Compare All Columns¶
Compares 2 incoming DataFrames. Outputs 3 DataFrames (A-B), (B-A), (A intersection B)
Type¶
join
Class¶
fire.nodes.etl.NodeCompareAllColumns
Fields¶
Details¶
This node takes two Dataframes as input and creates three Dataframes as output.
First Dataframe (A-B) is created with rows that are part of 1st incoming Dataframe but not present in 2nd Dataframe.
Second Dataframe (B-A) is created with rows that are part of 2nd incoming Dataframe but not present in 1st Dataframe.
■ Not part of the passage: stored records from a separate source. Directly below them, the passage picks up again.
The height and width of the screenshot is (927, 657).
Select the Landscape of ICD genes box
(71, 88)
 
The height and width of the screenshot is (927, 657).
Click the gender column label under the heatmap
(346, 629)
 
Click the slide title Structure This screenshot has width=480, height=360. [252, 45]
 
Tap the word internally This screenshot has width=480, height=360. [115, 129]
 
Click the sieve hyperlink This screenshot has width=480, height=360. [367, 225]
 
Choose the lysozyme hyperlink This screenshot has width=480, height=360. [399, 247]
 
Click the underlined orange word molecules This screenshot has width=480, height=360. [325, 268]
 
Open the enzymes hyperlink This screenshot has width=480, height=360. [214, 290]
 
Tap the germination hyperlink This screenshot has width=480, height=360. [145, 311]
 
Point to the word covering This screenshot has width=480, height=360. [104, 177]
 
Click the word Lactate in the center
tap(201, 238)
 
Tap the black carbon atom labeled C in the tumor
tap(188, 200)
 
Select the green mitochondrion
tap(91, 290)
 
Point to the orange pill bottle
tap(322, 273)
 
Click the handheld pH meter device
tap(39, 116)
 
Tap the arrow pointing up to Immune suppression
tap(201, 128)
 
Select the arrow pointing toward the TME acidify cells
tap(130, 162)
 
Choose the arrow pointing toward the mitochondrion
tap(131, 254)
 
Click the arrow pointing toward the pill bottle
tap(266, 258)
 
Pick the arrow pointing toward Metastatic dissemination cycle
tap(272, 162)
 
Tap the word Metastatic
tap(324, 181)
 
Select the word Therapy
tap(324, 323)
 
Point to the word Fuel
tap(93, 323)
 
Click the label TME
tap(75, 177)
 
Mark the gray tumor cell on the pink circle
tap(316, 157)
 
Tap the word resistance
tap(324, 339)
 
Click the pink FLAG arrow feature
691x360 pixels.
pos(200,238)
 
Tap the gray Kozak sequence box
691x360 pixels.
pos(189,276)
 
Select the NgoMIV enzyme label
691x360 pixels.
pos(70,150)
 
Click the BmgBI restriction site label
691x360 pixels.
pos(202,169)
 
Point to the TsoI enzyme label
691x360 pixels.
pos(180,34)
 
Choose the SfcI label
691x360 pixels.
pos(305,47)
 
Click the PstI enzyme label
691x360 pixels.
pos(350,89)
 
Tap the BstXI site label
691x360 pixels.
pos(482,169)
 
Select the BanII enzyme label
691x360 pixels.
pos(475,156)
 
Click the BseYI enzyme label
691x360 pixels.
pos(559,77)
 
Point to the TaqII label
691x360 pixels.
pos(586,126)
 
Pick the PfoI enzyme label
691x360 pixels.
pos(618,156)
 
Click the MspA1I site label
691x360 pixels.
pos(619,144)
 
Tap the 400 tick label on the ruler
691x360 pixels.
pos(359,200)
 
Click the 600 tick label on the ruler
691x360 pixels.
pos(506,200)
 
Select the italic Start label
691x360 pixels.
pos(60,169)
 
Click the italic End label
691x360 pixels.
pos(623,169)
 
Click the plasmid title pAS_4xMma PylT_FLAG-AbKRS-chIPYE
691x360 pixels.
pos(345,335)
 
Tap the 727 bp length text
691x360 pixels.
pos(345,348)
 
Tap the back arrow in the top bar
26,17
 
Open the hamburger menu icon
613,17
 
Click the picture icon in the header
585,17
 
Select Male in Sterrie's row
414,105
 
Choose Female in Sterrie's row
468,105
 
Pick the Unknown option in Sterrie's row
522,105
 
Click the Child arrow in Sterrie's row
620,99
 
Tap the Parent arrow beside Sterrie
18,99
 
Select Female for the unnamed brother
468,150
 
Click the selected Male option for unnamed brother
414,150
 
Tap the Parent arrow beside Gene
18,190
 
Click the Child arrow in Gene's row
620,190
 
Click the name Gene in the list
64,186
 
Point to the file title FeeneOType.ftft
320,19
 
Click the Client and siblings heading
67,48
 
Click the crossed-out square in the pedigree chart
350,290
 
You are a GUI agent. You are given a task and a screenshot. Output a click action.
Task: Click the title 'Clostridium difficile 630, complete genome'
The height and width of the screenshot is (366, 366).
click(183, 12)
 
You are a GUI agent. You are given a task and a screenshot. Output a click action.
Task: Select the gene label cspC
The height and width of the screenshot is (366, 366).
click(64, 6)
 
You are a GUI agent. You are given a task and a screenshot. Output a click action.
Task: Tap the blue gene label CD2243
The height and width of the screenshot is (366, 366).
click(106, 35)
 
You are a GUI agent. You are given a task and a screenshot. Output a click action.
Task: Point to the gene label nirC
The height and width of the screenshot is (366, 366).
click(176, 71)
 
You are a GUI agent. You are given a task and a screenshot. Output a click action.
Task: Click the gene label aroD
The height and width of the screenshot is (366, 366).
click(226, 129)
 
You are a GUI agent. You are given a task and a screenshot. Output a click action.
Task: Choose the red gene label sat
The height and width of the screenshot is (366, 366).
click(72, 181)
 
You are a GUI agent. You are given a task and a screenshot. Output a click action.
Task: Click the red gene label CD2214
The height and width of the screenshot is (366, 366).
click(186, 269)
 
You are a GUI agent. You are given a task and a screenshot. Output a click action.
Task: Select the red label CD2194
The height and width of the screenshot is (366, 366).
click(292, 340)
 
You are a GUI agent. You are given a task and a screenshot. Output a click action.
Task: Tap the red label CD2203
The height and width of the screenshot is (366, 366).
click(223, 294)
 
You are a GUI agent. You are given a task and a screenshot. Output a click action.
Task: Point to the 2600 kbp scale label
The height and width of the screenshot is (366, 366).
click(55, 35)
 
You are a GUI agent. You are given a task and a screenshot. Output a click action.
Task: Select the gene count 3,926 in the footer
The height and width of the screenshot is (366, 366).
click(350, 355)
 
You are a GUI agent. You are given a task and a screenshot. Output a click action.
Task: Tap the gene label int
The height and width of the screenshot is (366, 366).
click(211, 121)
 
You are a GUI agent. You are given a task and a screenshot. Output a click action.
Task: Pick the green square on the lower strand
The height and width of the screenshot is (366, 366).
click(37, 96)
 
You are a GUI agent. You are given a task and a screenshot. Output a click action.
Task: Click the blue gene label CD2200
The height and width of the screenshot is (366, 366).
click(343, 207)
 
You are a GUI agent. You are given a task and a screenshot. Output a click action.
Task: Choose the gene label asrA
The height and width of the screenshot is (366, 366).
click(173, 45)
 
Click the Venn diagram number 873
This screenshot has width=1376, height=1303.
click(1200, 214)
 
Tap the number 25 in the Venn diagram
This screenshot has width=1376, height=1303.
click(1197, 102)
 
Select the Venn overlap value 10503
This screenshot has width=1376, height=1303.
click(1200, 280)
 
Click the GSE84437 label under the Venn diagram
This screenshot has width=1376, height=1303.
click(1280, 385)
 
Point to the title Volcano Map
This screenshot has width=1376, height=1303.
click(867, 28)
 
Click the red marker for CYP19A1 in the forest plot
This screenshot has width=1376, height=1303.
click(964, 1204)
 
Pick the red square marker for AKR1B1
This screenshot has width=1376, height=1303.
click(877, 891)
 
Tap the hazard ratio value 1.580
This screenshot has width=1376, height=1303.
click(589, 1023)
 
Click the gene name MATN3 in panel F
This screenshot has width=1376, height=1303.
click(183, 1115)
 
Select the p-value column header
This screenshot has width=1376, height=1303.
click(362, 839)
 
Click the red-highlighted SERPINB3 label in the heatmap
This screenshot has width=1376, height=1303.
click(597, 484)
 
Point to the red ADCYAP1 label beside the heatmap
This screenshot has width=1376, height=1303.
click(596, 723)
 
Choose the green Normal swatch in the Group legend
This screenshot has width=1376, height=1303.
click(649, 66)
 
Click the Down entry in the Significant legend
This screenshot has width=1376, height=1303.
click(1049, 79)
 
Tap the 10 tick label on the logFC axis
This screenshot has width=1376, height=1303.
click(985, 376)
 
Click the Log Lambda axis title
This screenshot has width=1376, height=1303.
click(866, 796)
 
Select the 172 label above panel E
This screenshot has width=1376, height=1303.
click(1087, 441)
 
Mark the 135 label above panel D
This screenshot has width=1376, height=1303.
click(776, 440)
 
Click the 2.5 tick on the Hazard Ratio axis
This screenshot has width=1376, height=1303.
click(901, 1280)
Third Dataframe (A intersection B) is created with rows that are part of both incoming Dataframes.
Examples¶
1st Incoming Dataframe has following rows:
EMP_CD | EMP_NAME | DEPT | AGE | DATE_OF_JOINING | SALARY | PERFORMANCE
--------------------------------------------------------------------------------------------------------------------
E01 | DAVID | HR | 25 | 2021-01-01 | 12 000.00 | GOOD
E02 | JOHN | SALES | 35 | 2019-05-04 | 11 000.00 | VERY GOOD
E03 | MARTIN | MARKETING | 40 | 2018-06-07 | 34 000 | AVERAGE
E04 | TONY | MARKETING | 45 | 2017-02-01 | 12 500.00 | VERY VERY GOOD
E05 | MARK | HR | 25 | 2020-12-21 | 78 999.00 | BAD
2nd Incoming Dataframe has following rows:
EMP_CD | EMP_NAME | DEPT | AGE | DATE_OF_JOINING | SALARY | PERFORMANCE
--------------------------------------------------------------------------------------------------------------------
E03 | MARTIN | MARKETING | 40 | 2018-06-07 | 34 000 | AVERAGE
E04 | TONY | MARKETING | 45 | 2017-02-01 | 12 500.00 | VERY VERY GOOD
E05 | MARK | HR | 25 | 2020-12-21 | 78 999.00 | BAD
E06 | ROSS | SALES | 35 | 2010-01-01 | 20 000.00 | GOOD
E07 | GAVIN | SALES | 45 | 2020-05-04 | 10 000.00 | VERY VERY GOOD
after execution of CompareAllColumns node following three outgoing Dataframes would be created:
(A-B) Outgoing Dataframe with rows that are part of 1st incoming Dataframe but not present in 2nd Dataframe¶
EMP_CD | EMP_NAME | DEPT | AGE | DATE_OF_JOINING | SALARY | PERFORMANCE
--------------------------------------------------------------------------------------------------------------------
E01 | DAVID | HR | 25 | 2021-01-01 | 12 000.00 | GOOD
E02 | JOHN | SALES | 35 | 2019-05-04 | 11 000.00 | VERY GOOD
(B-A) Outgoing Dataframe with rows that are part of 2nd incoming Dataframe but not present in 1st Dataframe¶
EMP_CD | EMP_NAME | DEPT | AGE | DATE_OF_JOINING | SALARY | PERFORMANCE
--------------------------------------------------------------------------------------------------------------------
E06 | ROSS | SALES | 35 | 2010-01-01 | 20 000.00 | GOOD
E07 | GAVIN | SALES | 45 | 2020-05-04 | 10 000.00 | VERY VERY GOOD
(A insection B) Outgoing Dataframe with rows that are part of both incoming Dataframes¶
EMP_CD | EMP_NAME | DEPT | AGE | DATE_OF_JOINING | SALARY | PERFORMANCE
--------------------------------------------------------------------------------------------------------------------
E03 | MARTIN | MARKETING | 40 | 2018-06-07 | 34 000 | AVERAGE
E04 | TONY | MARKETING | 45 | 2017-02-01 | 12 500.00 | VERY VERY GOOD
E05 | MARK | HR | 25 | 2020-12-21 | 78 999.00 | BAD